Marija Vučenović

Personal information
- Nationality: Serbian
- Born: 3 April 1993 (age 33) Sremska Mitrovica
- Education: University of Florida

Sport
- Country: Serbia
- Sport: Athletics
- Event: Javelin throw
- College team: Florida Gators
- Club: AK Vojvodina

Achievements and titles
- Personal best: 62.25 m (Split 2021)

Medal record
Women's athletics
Representing Serbia
European U23 Championships
| Bronze medal – third place | 2013 Tampere | Javelin throw |
World U20 Championships
| Bronze medal – third place | 2012 Barcelona | Javelin throw |

= Marija Vučenović =

Serbian javelin thrower

Marija Vučenović (Serbian Cyrillic:Марија Вученовић, born 3 April 1993) is a Serbian athlete specialising in the javelin throw. She won bronze medals at the 2012 World Under-20 Championships and 2013 European U23 Championships.

==Career==
As a junior, Vučenović won bronze at the World Junior Championships in Barcelona, throwing a personal best of 57.12 metres, over two metres further than her previous best. The following year, Vučenović competed at the 2013 European Athletics U23 Championships in Tampere, Finland, where she won another bronze medal in the javelin throw after throwing 54.53 metres.

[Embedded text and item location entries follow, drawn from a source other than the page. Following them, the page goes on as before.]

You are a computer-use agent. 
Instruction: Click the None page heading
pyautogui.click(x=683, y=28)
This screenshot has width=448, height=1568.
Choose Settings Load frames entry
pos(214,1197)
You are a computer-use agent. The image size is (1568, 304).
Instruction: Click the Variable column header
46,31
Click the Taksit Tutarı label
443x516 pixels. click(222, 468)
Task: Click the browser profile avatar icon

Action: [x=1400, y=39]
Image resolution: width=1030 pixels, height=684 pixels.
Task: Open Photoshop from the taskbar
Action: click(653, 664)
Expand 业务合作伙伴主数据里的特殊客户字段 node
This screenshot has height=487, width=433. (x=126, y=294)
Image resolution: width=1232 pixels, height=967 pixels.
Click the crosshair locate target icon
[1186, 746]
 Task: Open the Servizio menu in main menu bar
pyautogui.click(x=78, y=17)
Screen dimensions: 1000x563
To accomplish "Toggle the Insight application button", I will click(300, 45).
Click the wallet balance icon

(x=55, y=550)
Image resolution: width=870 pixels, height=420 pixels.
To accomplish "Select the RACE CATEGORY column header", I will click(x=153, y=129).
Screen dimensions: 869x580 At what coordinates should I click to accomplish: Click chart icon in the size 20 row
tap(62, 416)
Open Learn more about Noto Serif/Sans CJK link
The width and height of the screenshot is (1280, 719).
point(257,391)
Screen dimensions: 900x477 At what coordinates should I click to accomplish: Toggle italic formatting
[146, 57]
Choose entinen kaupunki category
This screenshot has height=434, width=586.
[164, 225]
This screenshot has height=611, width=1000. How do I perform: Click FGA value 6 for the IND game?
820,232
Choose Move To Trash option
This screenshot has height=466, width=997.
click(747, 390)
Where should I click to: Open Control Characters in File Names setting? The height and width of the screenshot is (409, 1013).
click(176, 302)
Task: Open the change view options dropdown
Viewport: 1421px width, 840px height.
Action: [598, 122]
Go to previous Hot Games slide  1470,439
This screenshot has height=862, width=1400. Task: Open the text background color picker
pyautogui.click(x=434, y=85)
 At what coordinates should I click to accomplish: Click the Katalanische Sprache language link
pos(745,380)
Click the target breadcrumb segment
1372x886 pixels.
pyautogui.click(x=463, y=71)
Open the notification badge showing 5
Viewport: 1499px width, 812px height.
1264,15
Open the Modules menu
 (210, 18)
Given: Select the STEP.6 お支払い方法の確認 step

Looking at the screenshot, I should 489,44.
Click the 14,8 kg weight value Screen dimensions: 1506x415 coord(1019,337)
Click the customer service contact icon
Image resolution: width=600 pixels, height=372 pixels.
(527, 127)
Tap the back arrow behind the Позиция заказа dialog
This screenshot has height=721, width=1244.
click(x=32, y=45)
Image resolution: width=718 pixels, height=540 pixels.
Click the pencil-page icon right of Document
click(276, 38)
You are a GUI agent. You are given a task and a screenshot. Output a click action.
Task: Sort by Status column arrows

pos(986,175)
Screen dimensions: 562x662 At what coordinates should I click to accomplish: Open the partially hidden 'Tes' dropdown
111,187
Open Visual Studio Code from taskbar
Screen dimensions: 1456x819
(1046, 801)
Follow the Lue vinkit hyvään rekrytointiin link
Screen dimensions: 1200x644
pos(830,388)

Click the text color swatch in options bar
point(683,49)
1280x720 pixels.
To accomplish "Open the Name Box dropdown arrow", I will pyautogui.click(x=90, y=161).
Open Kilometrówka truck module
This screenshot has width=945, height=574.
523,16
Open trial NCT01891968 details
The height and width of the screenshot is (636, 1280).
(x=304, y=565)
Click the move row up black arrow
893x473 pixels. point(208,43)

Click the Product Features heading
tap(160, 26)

At the 2018 European Athletics Championships in Berlin, Vučenović reached the women's javelin final, where she finished 11th after recording a best mark of 55.23 metres.

In May 2021 Vučenović recorded her personal best in the javelin, 62.25 metres set in Split. In July 2021, the Olympic Committee of Serbia announced that Vučenović would be part of the Serbia delegation at the 2020 Summer Olympics. She failed to reach the final of the women's javelin throw after finishing ninth in her qualifying group and 20th overall.

At the 2023 World Athletics Championships in Budapest, Vučenović threw the javelin 54.21 metres, which placed her 31st in the qualifying stage and was short of the qualifying distance of 61.50 metres needed to advance to the final.
Vučenović competed in the 2024 European Athletics Championships in Rome, reaching the javelin final after making her season's best of 59.90 metres to place sixth in the heats.